Калеви охотно бы поверил этим слухам. Уж про гренадерскую роту точно — благодаря росту Пноб вполне заслуживал почетного места в рядах славных «Рослых парней»[2] его милости. Но… во всем остальном Пноб не походил на солдафона или отчаянного малого. Да. Крупный. И кулаки большие. Но, по мнению Калеви все, кто держал в руках ружья, орудовал штыком и махал шпагой, довольно тупые люди. Не ученые. А Пноб глупцом, приходиться это признать, не был.
— Эй! — Рево помахал пятерней перед пенсне Калеви. — Пиво скиснет. О чём задумался?
— Да я. Так… — пробормотал ботаник, сделав глоток, думая, что сегодня горечь не только в кружке, но и на душе. Что он скажет жене? Пилить она его будет до конца месяца. И всем соседям расскажет, какой он неудачник.
— А я тебе говорил, что в «Морской деве» прекрасный ром.
— Так идем, — благодушно прищурился Пноб. — Возьмем лодку, переплывем в Кожаный сапог. Гуляем всю ночь! Я плачу в честь назначения.
— Вот, это дело! — обрадованно хлопнул в ладоши Рево и затем икнул. Он потянулся к треуголке, уронил ее под стол, выругался, шаря руками на полу.
— В следующий раз, — не согласился Танбаум. Он залез в карман жилета, вытащил часы на цепочке, откинул крышку. — Без пятнадцати полночь уже. Время сов, а не людей.
— Слабак, — все же Рево сегодня перебрал и завтра будет стенать на похмелье и прятаться в библиотеке, в самом тёмном углу. Он нахлобучил треуголку на голову так, что съехал парик. Выругался. — Ну, а ты, друг?
Калеви хотел отказаться, время, действительно, было позднее, а отсюда до дома далековато, да и жена, наверное, волнуется. Не спит. Но, подумав, кивнул. Не в его правилах было отказывать. От этого он чувствовал себя виноватым.
Они вместе вышли наружу, Рево чуть пошатывался, и Пноб поддержал коллегу под локоть, негромко посмеиваясь. Половинка убывающей луны уютным фонарем висела над черепичными крышами.
Улица отсюда ползла к далекой Эрвенорд. Там, в бликах волн, блестел лунный свет, и дрожащий теплый воздух над водой заставлял мерцать огни на острове Беррен, где располагалась Школа Ветвей колдунов. Путь до реки и лодки, которая должна была переправить их на тот берег, казался не близким.

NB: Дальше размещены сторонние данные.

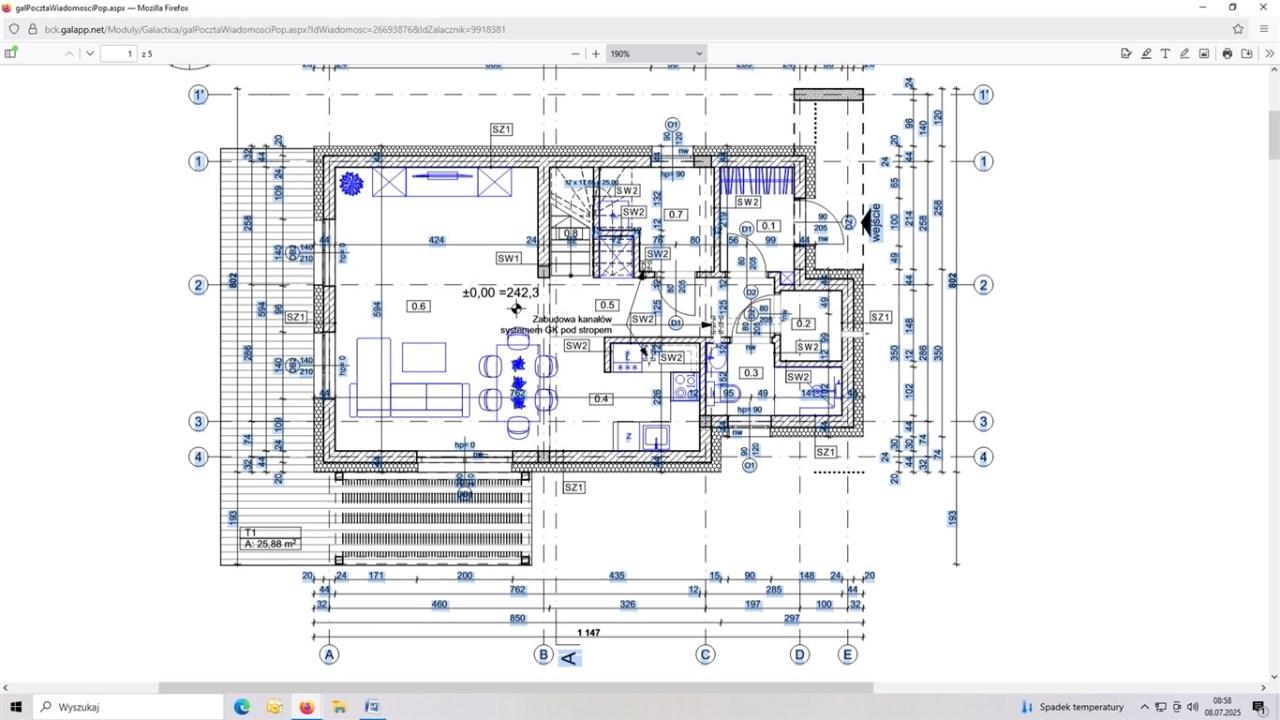Toggle the highlight tool
The width and height of the screenshot is (1280, 720).
coord(1146,53)
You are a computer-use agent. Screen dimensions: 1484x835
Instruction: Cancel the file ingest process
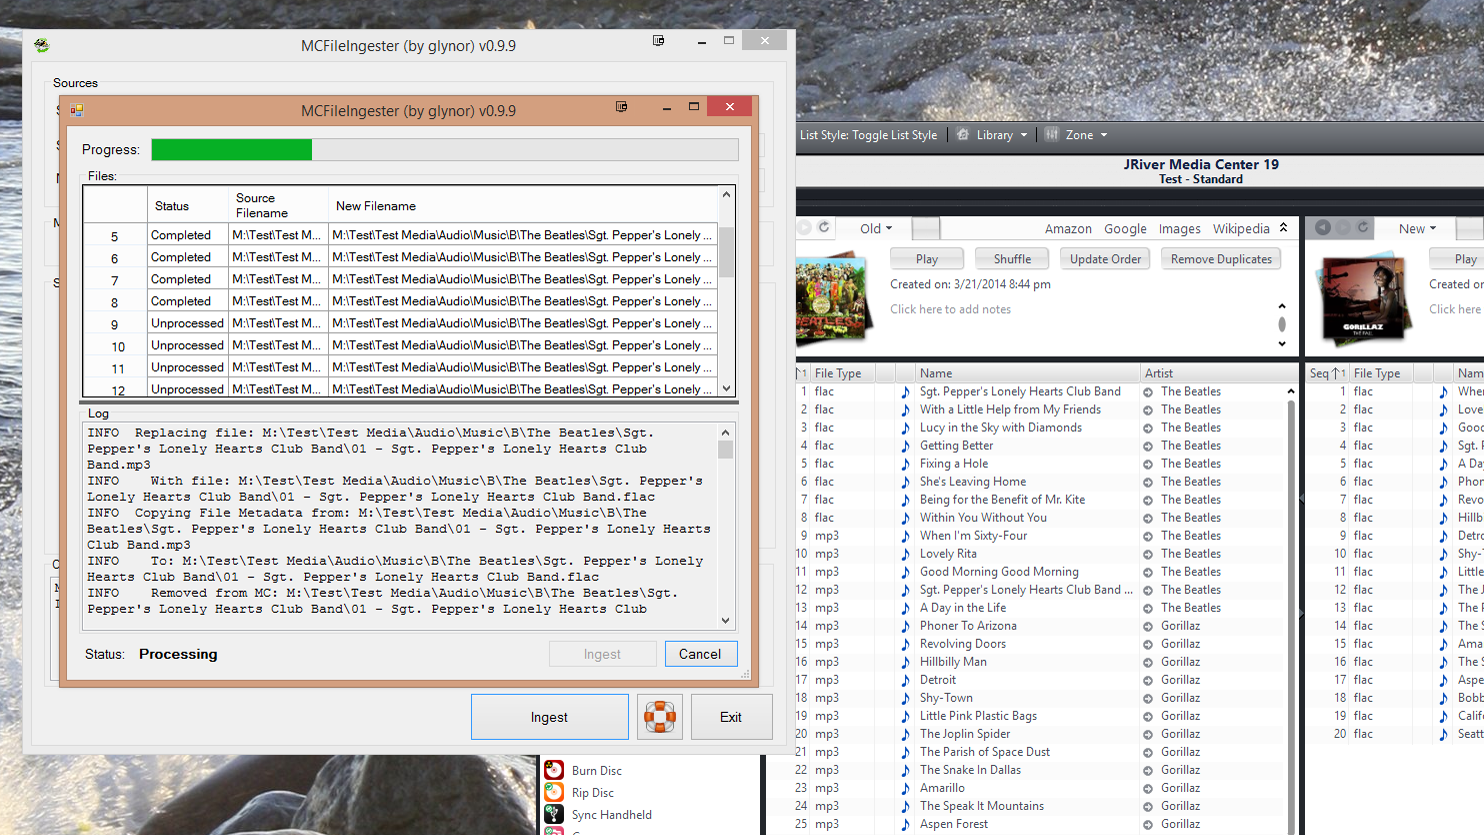click(x=700, y=653)
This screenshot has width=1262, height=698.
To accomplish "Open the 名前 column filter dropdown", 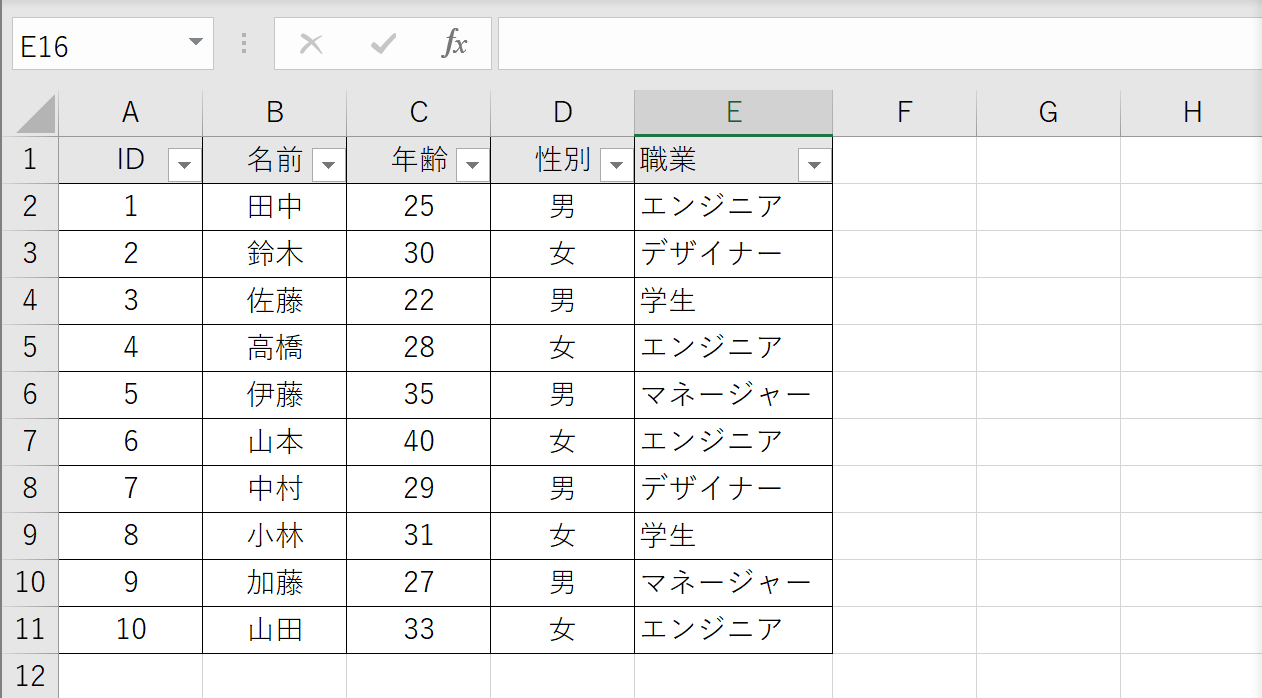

У Калеви болели ноги. Новые, оказавшиеся ненужными ботинки натирали пятки и он, с огорчением отметил, что поблизости нет ни одной коляски.
— Вы же не будете топать пешком? — простонал он. — Отсюда до переправы почти час.
— Двадцать четыре минуты, если быть точным, — поправил зануда Танбаум.
— Ты с нами? — Пноб глянул искоса.
— Нет. Я же уже сказал.
— Погодите, — попросил Рево. — Мне надо…
Не объясняя, что ему надо, он, высвободился из мягкой пухлой руки Калеви и, пошатываясь, направился к тёмному проулку, возле которого, объятая мраком, застыла богато украшенная карета. На козлах никого не было, четверка лошадей стояла смирно и совершенно не обратила внимания на пьяного. Рево на ходу, непослушными руками, стал расстегивать пуговки на кюлотах.
— Дери тебя сова, — буркнул Калеви и поплелся за другом, думая, что, если пьяный дурак сейчас грохнется, да разобьет башку о мостовую, сие станет вполне закономерным финалом гадкого дня.
Дверь кареты распахнулась внезапно, рядом, спрыгнув с подножки, приземлился человек. Ботаник охнул от неожиданности, отшатнулся назад, едва не врезавшись в незнакомца, и получил удар в ухо.
От боли все вспыхнуло, зубы клацнули, пенсне упало под ноги. Калеви и сам оказался на земле, ничего не соображая. Место, куда пришелся кулак, пульсировало, слышались крики и ругань. Из-за потери пенсне, все вокруг было мутным, размазанным. Оглушенный, мало что понимающий после удара, он шарил пальцами, щупал перед собой и с трудом нашел стеклышки. Дрожащей рукой, нацепил на нос, рассматривая, что происходит.